- Opening Delimiter -

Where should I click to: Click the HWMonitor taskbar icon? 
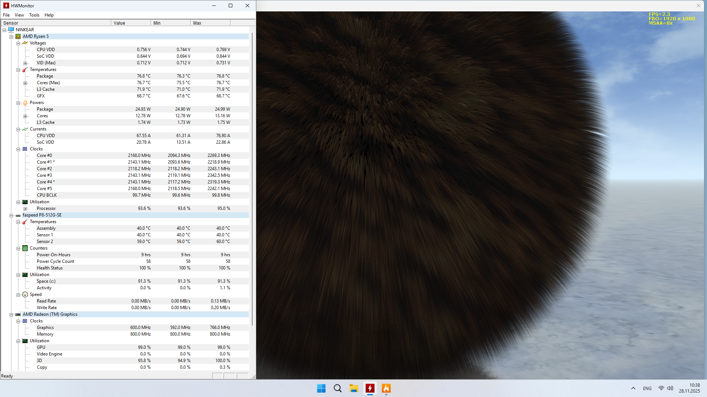370,388
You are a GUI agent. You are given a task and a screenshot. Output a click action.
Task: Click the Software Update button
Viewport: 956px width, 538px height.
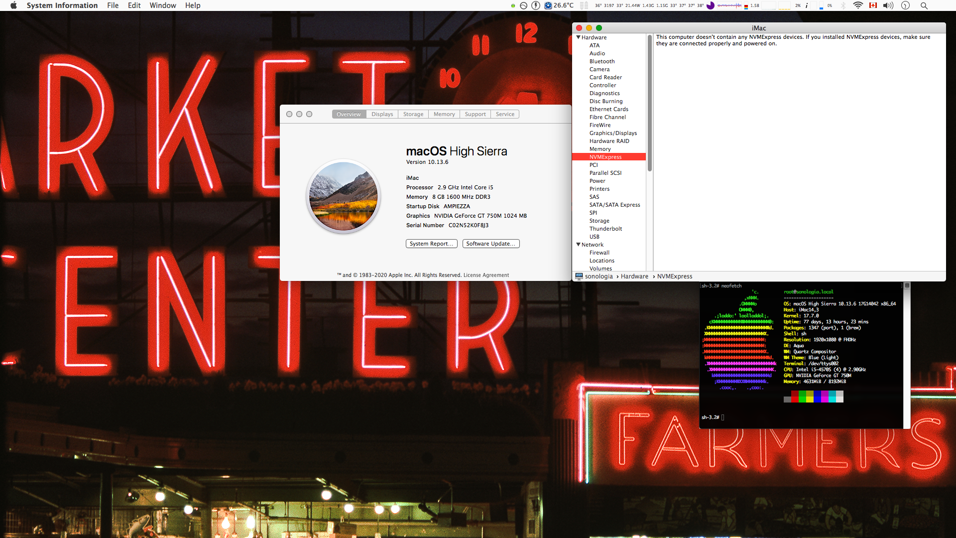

- Closing Delimiter -

● Work required: In the records above, transcribe exactly the lines from the one containing "You are a GUI" through the last line, both included, and skip the pictures.

● Solution for this problem:
You are a GUI agent. You are given a task and a screenshot. Output a click action.
Task: Click the Software Update button
Viewport: 956px width, 538px height.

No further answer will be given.